In a previous article we illustrated how to calculate xgboost model predictions in-database. This was referenced and incorporated into tidypredict. After learning more about what the tidypredict team are up to, I discovered another tidyverse package called modeldb that fits models in-database. It currently supports linear regression and k-means clustering, so I thought I would provide an example of how to do in-database logistic regression.
Rather than focusing on the details of logistic regression, we will focus more on how we can use R and some carefully written SQL statements iteratively minimize a cost function. We will also use the condusco
R package, which allows us to iterate through the results of a query easily.
A Simple Logistic Regression Example
Let’s start with a simple logistic regression example. We’ll simulate an outcome \(y\) based on the fact that \(Pr(y=1) = \frac{e^{\beta x}}{1+e^{\beta x}}\). Here \(\beta\) is a vector containing the coefficients we will later be estimating (including an intercept term). In the example below, our \(x\) values are uniform random values between -1 and 1.
set.seed(1)
# the number of samples
n <- 1000
# uniform random on (-1,1)
x1 <- 2*runif(n)-1
x2 <- 2*runif(n)-1
x <- cbind(1, x1, x2)
# our betas
beta <- c(-1, -3.0, 5.0)
probs <- exp(beta %*% t(x))/(1+exp(beta %*% t(x)))
y <- rbinom(n,1,probs)
sim <- data.frame(id = seq(1:n), y = y, x1 = x1, x2 = x2)

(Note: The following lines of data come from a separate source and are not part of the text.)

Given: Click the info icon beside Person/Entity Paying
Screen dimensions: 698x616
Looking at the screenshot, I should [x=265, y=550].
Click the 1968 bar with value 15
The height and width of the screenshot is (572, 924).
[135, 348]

mylogit <- glm(y ~ x1 + x2, data = sim, family = "binomial")
summary(mylogit)
##
## Call:
## glm(formula = y ~ x1 + x2, family = "binomial", data = sim)
##
## Deviance Residuals:
## Min 1Q Median 3Q Max
## -2.7196 -0.3782 -0.0715 0.3301 3.1673
##
## Coefficients:
## Estimate Std. Error z value Pr(>|z|)
## (Intercept) -1.1090 0.1242 -8.932 <2e-16 ***
## x1 -3.2525 0.2734 -11.897 <2e-16 ***
## x2 5.1066 0.3351 15.238 <2e-16 ***
## ---
## Signif. codes: 0 '***' 0.001 '**' 0.01 '*' 0.05 '.' 0.1 ' ' 1
##
## (Dispersion parameter for binomial family taken to be 1)
##
## Null deviance: 1341.86 on 999 degrees of freedom
## Residual deviance: 565.47 on 997 degrees of freedom
## AIC: 571.47
##
## Number of Fisher Scoring iterations: 6
mylogit$coefficients
## (Intercept) x1 x2
## -1.108986 -3.252532 5.106641
As expected, the coefficients of our logistic model successfully approximate the parameters in our beta
vector.
In-database Logistic Regression
Now let’s see if we can find a way to calculate these same coefficicents in-database. In this example, we’re going to use Google BigQuery as our database, and we’ll use condusco
’s run_pipeline_gbq
function to iteratively run the functions we define later on. To do this, we’ll need to take care of some initial housekeeping:
library(bigrquery)
library(whisker)
library(condusco)
## Loading required package: jsonlite
## Loading required package: assertthat
## Loading required package: DBI
# Uncomment and define your own config
# config <- list(
# project = '<YOUR GBQ PROJECT>',
# dataset = '<YOUR GBQ DATASET>',
# table_prefix = '<A TABLE_PREFIX TO USE>'
# )
# a simple whisker.render helper function for our use-case
wr <- function(s, params=config){whisker.render(s,params)}
# put the simulated data in GBQ
insert_upload_job(
project = wr('{{{project}}}'),
dataset = wr('{{{dataset}}}'),
table = "logreg_sim",
values = sim,
write_disposition = "WRITE_TRUNCATE"
)
## Auto-refreshing stale OAuth token.
Now we’ll create the pipelines to do the logistic regression. Please note that the code below is quite verbose. While all of it is needed for the code to work, we’ll just focus on understanding how a couple steps work. Once we understand one step, the rest is pretty easy. Feel free to skip ahead.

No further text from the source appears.